Your answer must be the lines from the one holding "Click the Пошук search box in the taskbar" through the final line of the entries below, copied exactly, with no pictures.

• [Data supplied]:
Content starts
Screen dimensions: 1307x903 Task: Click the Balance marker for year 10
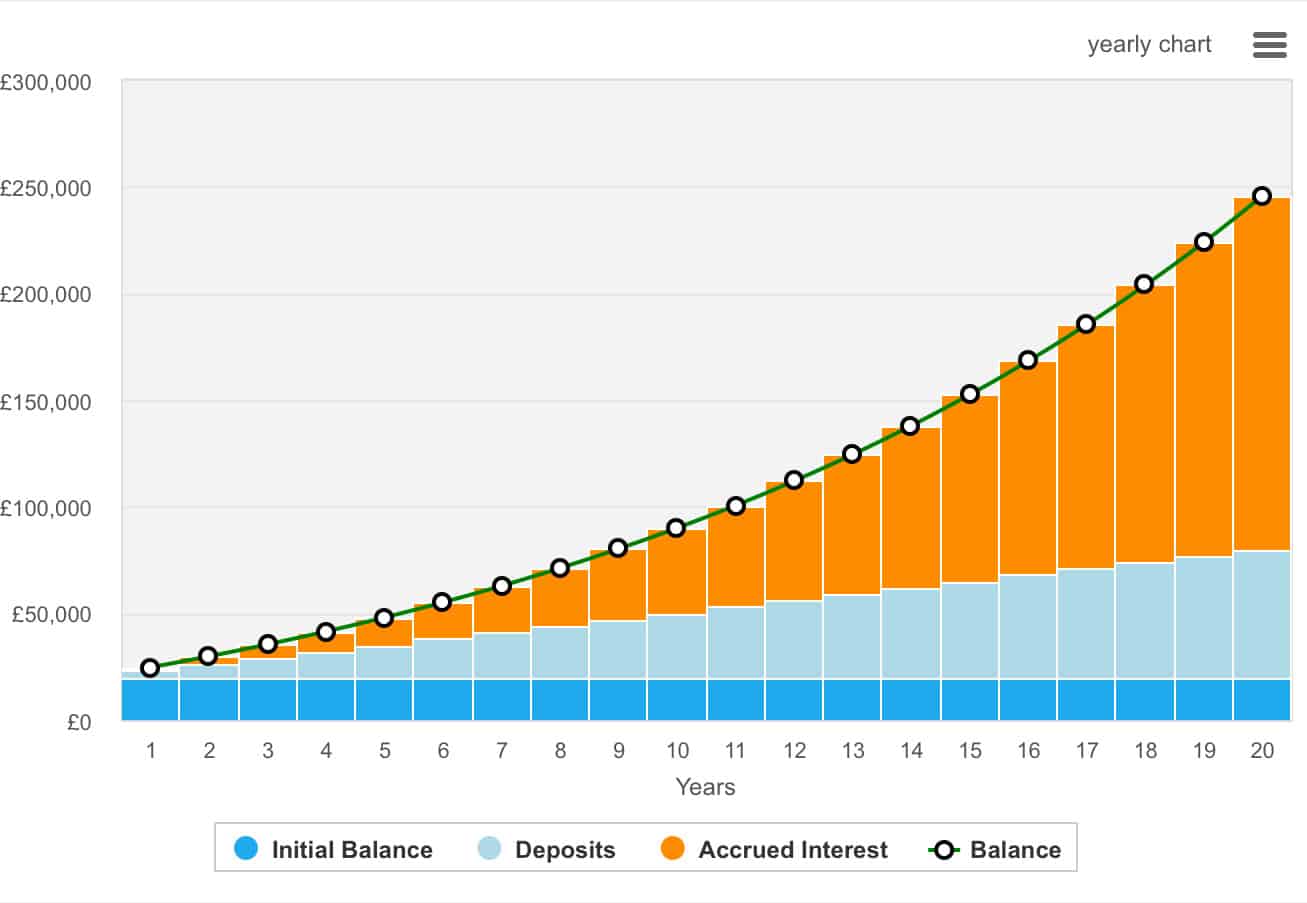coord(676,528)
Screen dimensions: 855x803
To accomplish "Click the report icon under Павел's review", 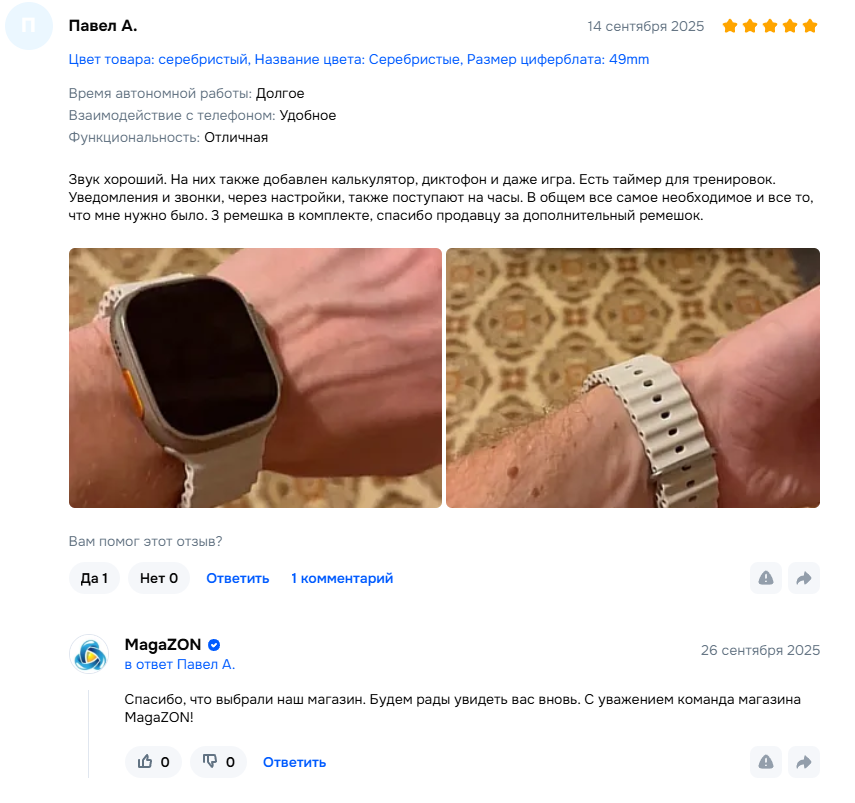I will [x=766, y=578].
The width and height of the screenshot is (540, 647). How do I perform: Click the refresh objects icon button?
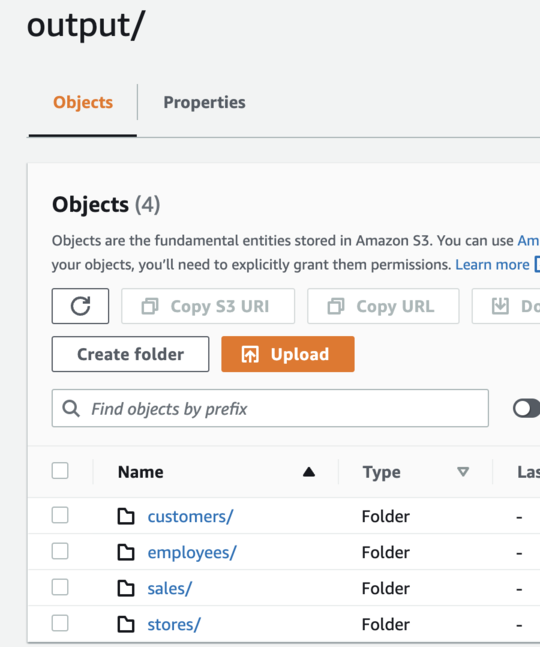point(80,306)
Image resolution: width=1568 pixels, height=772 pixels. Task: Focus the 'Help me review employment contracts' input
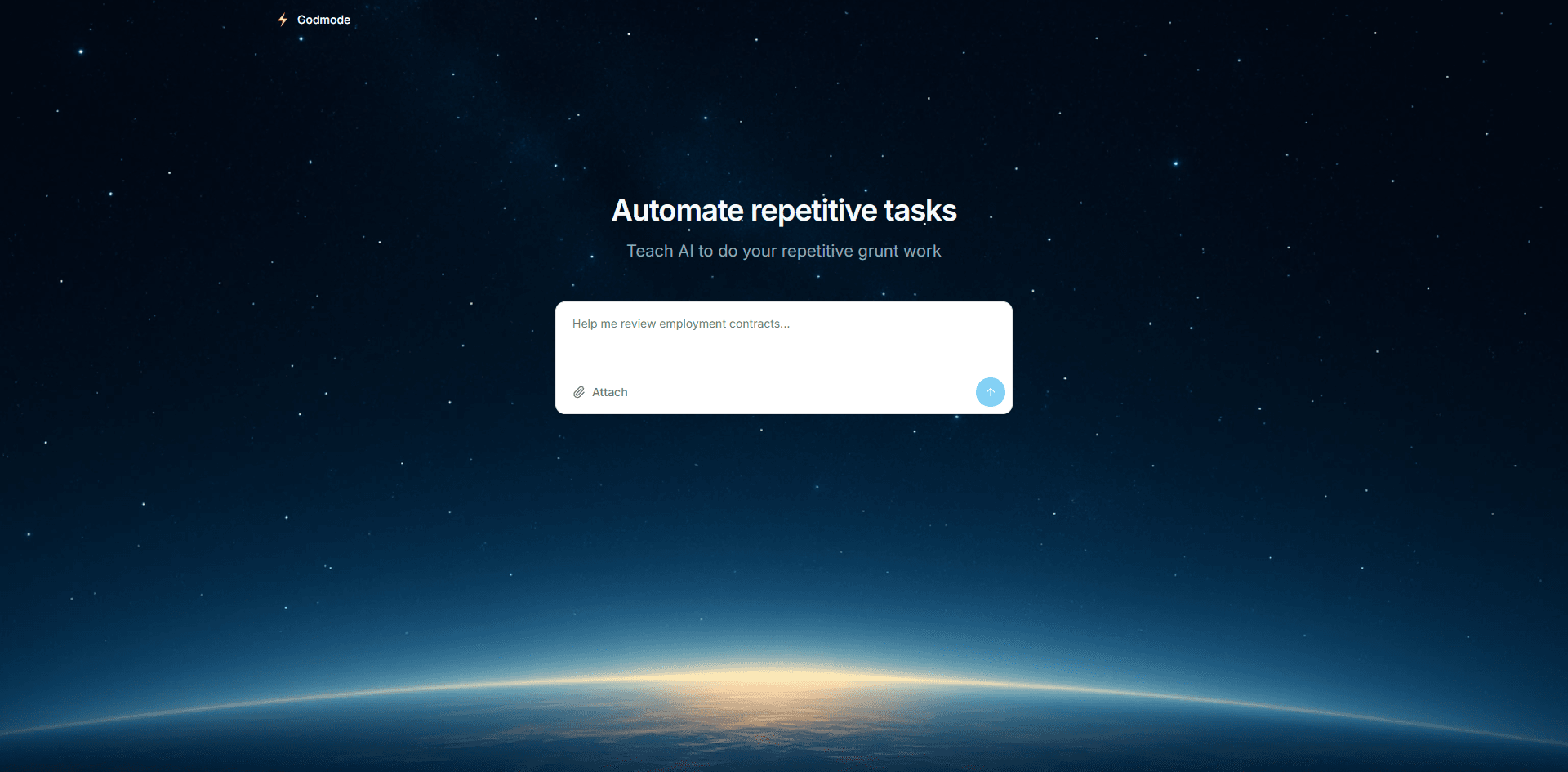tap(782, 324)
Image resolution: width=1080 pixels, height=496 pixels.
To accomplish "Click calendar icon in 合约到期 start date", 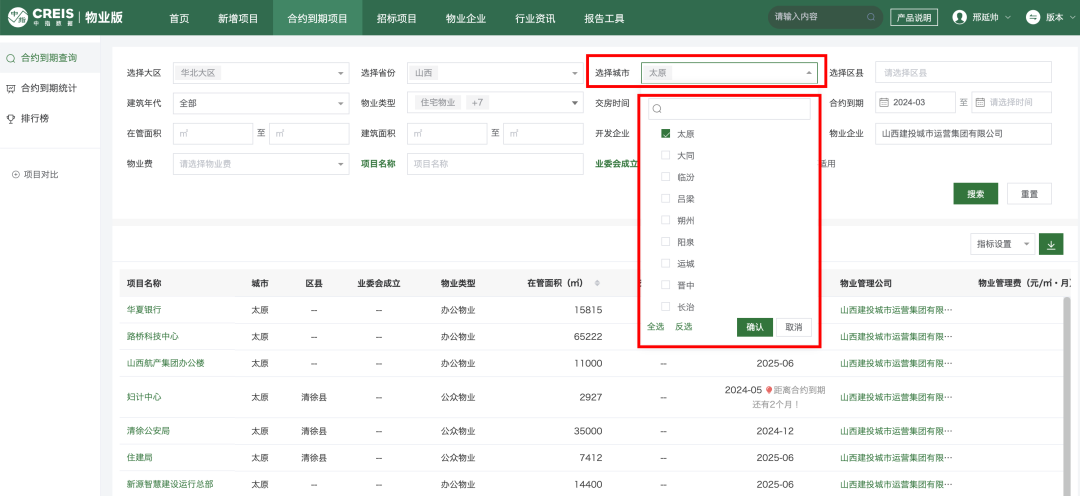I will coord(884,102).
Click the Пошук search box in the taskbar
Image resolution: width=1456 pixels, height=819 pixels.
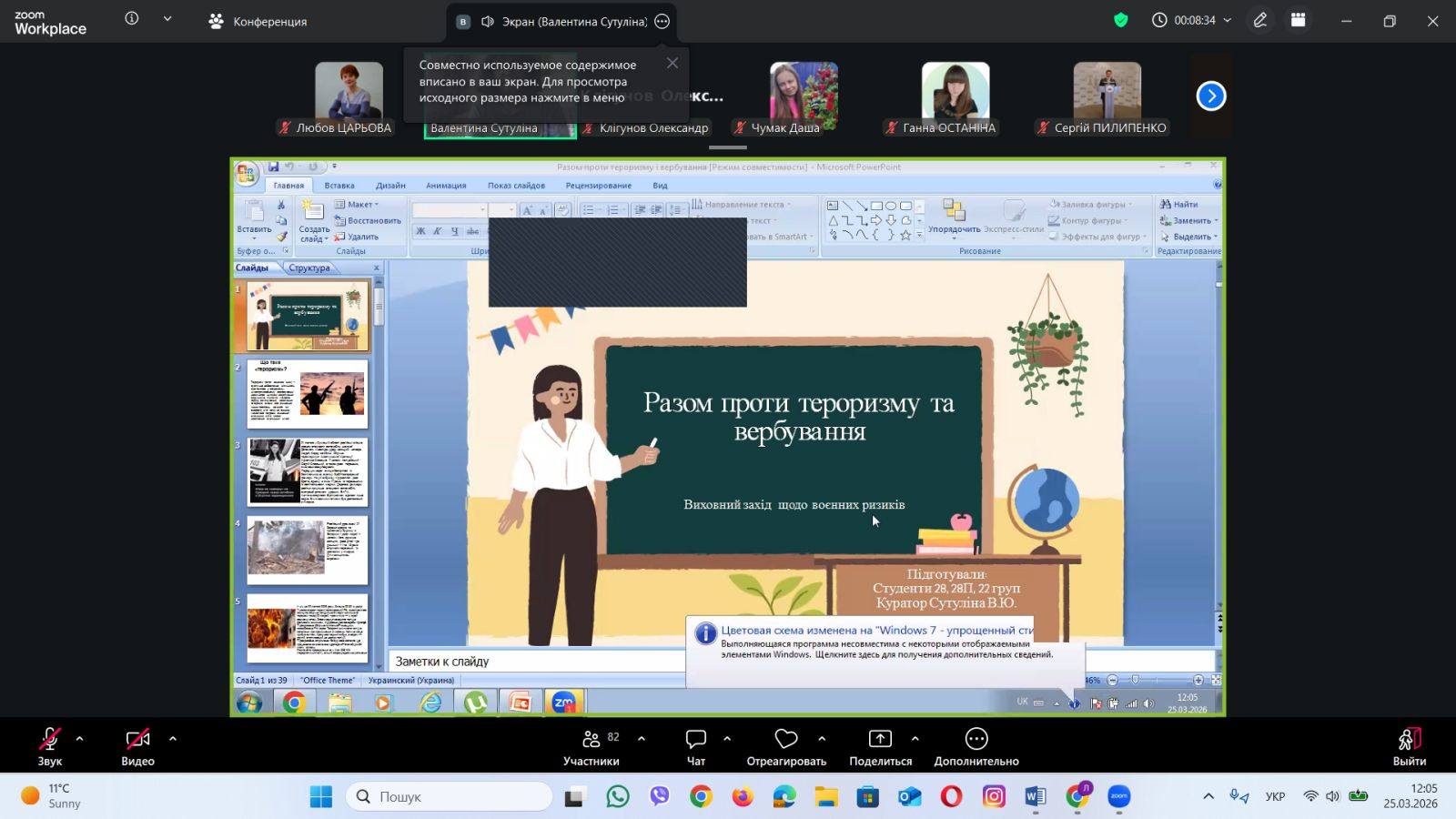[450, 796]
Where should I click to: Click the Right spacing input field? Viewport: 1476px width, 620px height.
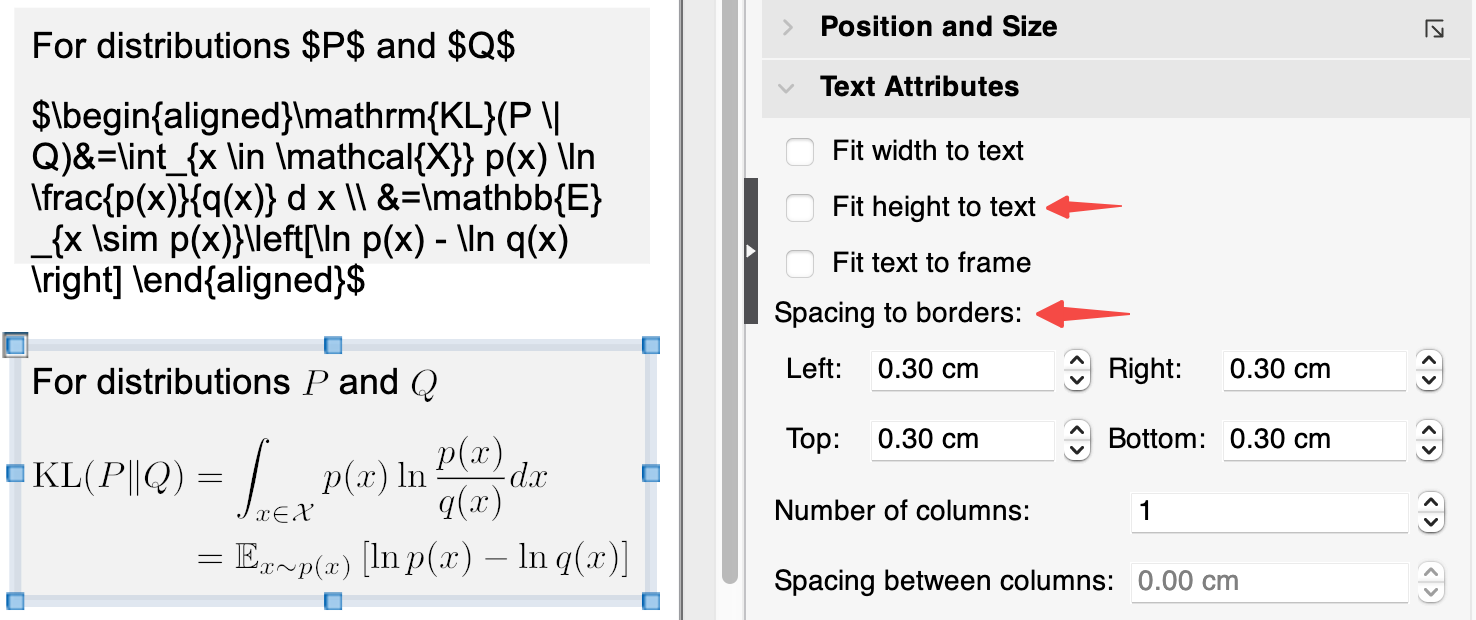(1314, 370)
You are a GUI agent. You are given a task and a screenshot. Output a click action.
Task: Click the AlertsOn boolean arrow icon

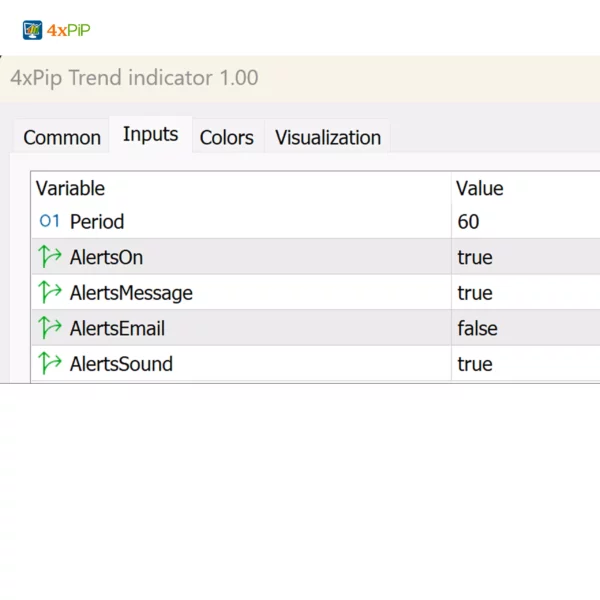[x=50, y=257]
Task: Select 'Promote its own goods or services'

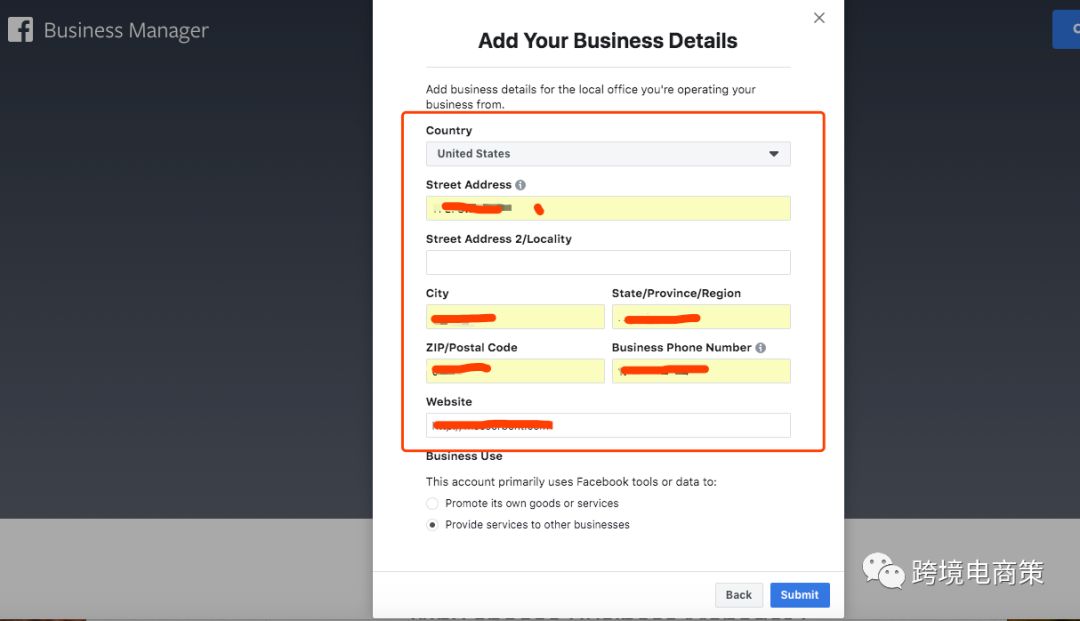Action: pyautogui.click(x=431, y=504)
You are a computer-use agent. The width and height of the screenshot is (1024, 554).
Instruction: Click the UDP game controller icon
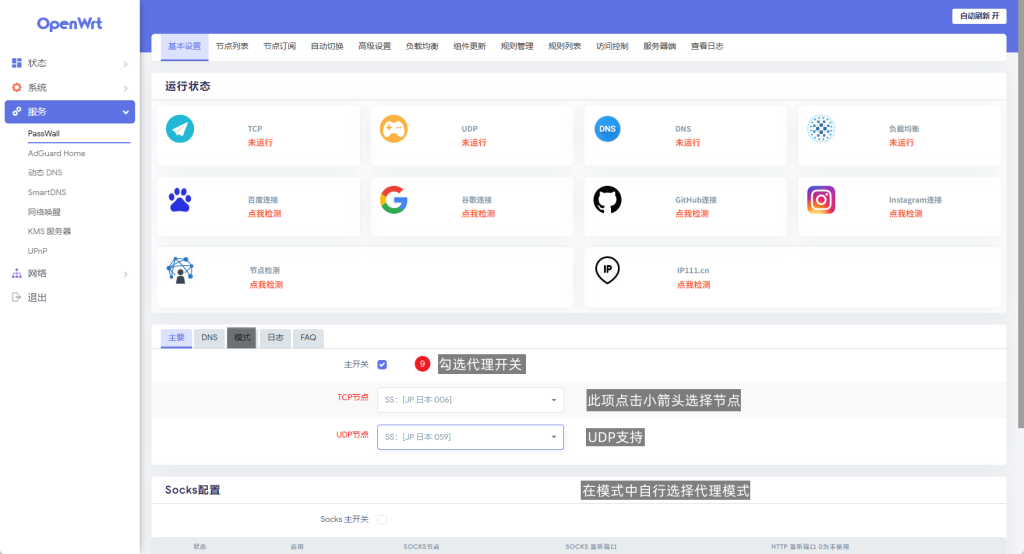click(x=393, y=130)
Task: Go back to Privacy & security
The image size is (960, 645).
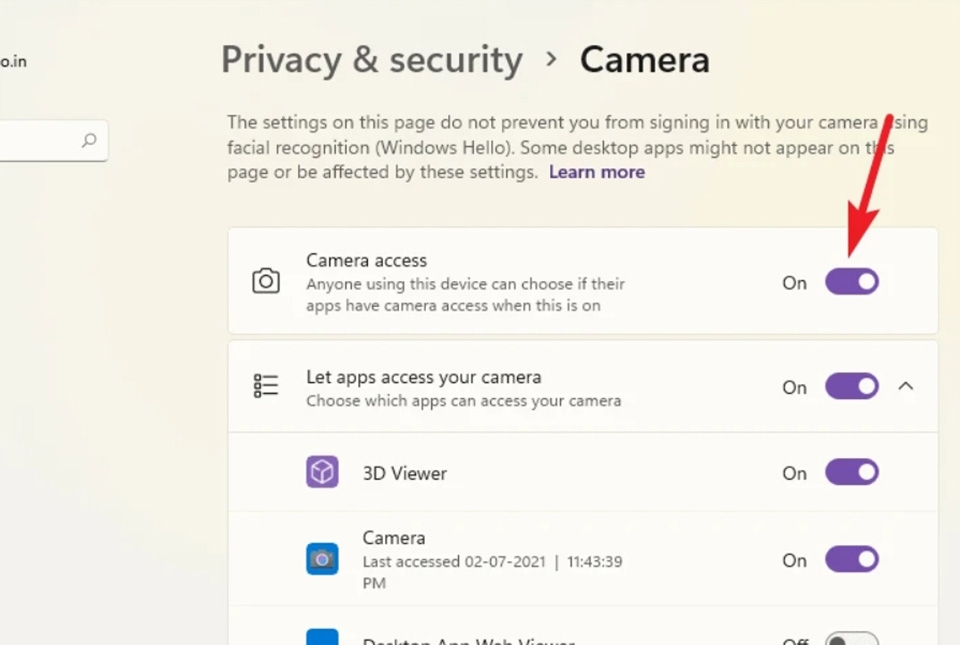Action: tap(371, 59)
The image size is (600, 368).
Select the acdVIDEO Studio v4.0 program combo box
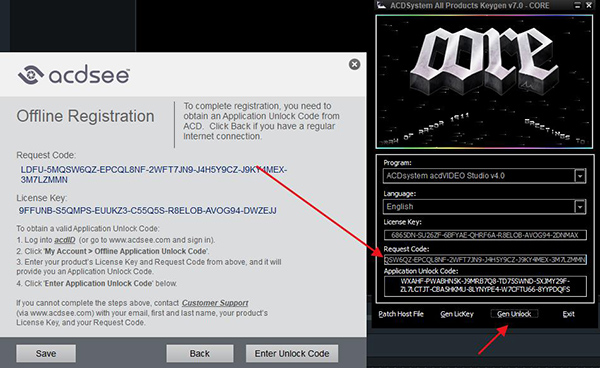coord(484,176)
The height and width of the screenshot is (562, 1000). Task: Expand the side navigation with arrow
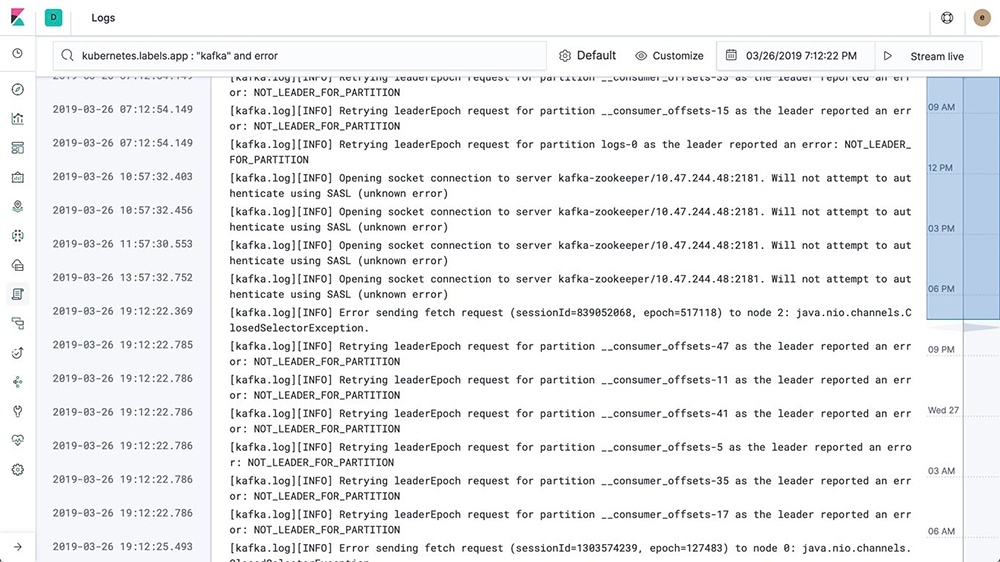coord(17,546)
Content ends
• [Response to the exercise]:
Click the Пошук search box in the taskbar
Image resolution: width=1456 pixels, height=819 pixels.
[450, 796]
Where should I click to: Click the Right spacing input field? Viewport: 1476px width, 620px height.
(1314, 370)
You are a GUI agent. You are given a task and a screenshot. Output a click action.
Task: Click the AlertsOn boolean arrow icon

[x=50, y=257]
Task: Select 'Promote its own goods or services'

Action: pyautogui.click(x=431, y=504)
You are a computer-use agent. The width and height of the screenshot is (1024, 554).
Instruction: Click the UDP game controller icon
click(x=393, y=130)
Task: Go back to Privacy & security
The image size is (960, 645).
Action: tap(371, 59)
The image size is (600, 368).
Select the acdVIDEO Studio v4.0 program combo box
coord(484,176)
The height and width of the screenshot is (562, 1000). Task: Expand the side navigation with arrow
coord(17,546)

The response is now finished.